Mildred closed again the book she had just resumed, rose and inviting the new comer to enter, handed her a chair.
She was a tall, gaunt, sallow-complexioned woman of uncertain age, with yellow hair, pale watery blue eyes, and a sanctimonious expression of countenance.
Her dress was almost austere in its simplicity; a dove-colored calico, cotton gloves of a little darker shade, a white muslin handkerchief crossed on her bosom, a close straw bonnet with no trimming but a skirt of plain, white ribbon and a piece of the same put straight across the top, brought down over the ears and tied under the chin.

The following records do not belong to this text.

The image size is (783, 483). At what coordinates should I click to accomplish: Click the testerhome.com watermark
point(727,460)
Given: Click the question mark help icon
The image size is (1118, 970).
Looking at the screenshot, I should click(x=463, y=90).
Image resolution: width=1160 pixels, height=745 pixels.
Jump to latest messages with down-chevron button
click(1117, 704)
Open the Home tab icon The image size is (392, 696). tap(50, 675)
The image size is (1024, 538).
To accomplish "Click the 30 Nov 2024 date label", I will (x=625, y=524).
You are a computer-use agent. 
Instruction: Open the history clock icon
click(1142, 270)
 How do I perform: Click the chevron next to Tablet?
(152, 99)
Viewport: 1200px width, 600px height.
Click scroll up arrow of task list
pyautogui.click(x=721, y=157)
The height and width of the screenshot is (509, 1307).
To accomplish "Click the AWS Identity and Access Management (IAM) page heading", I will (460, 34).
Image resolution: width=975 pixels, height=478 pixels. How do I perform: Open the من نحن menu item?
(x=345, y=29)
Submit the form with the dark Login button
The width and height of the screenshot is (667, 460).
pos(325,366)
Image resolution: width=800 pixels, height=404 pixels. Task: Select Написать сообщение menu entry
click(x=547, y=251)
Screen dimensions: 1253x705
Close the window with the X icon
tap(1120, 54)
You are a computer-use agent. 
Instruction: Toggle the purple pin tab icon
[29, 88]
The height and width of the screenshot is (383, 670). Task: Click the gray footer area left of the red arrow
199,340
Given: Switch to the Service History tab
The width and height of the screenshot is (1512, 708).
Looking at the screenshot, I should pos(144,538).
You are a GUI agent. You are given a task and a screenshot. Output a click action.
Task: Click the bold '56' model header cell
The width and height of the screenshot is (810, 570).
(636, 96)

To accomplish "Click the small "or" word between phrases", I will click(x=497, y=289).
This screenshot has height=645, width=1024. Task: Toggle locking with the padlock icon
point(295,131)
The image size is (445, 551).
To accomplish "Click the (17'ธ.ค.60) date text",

"My name is Drybread," she announced with a slight, stiff courtesy; then seating herself bolt upright on Mildred's offered chair, waited to be addressed.
"Mrs. or Miss?" queried Mrs. Keith pleasantly.
"Miss. And yours?"
"Mrs. Keith. Allow me to introduce my aunt, Miss Stanhope, and my daughter Mildred. These little people too belong to me."
"Gueth we do so?" said Don, showing a double row of pearly teeth, "cauth you're our own mamma. Ain't she, Cyril?"
"Do you go to school, my little man?" asked the visitor, unbending slightly in the stiffness of her manner.
"Ain't your man! don't like dwy bwead, 'cept when I'se vewy hungwy."
"Neither do I," chimed in Cyril. "And we don't go to school. Papa says we're not big enough."
"Don! Cyril! my little boys must not be rude," reproved the mamma. "Run away now to your plays."
"They're pretty children," remarked the caller as the twain disappeared.
"Very frank in the expression of their sentiments and wishes," the mother responded smiling.
"Extremely so, I should say;" added Mildred dryly.
"Is it not a mother's duty to curb and restrain?" queried the visitor, fixing her cold blue eyes upon Mrs. Keith's face.
"Certainly; where she deems it needful."
Mrs. Keith's tones were perfectly sweet-tempered; Mildred's not quite so, as she added with emphasis, "And no one so capable of judging when it is needful as my mother."
"Quite natural and proper sentiments for her daughter, no doubt. How do you like Pleasant Plains?"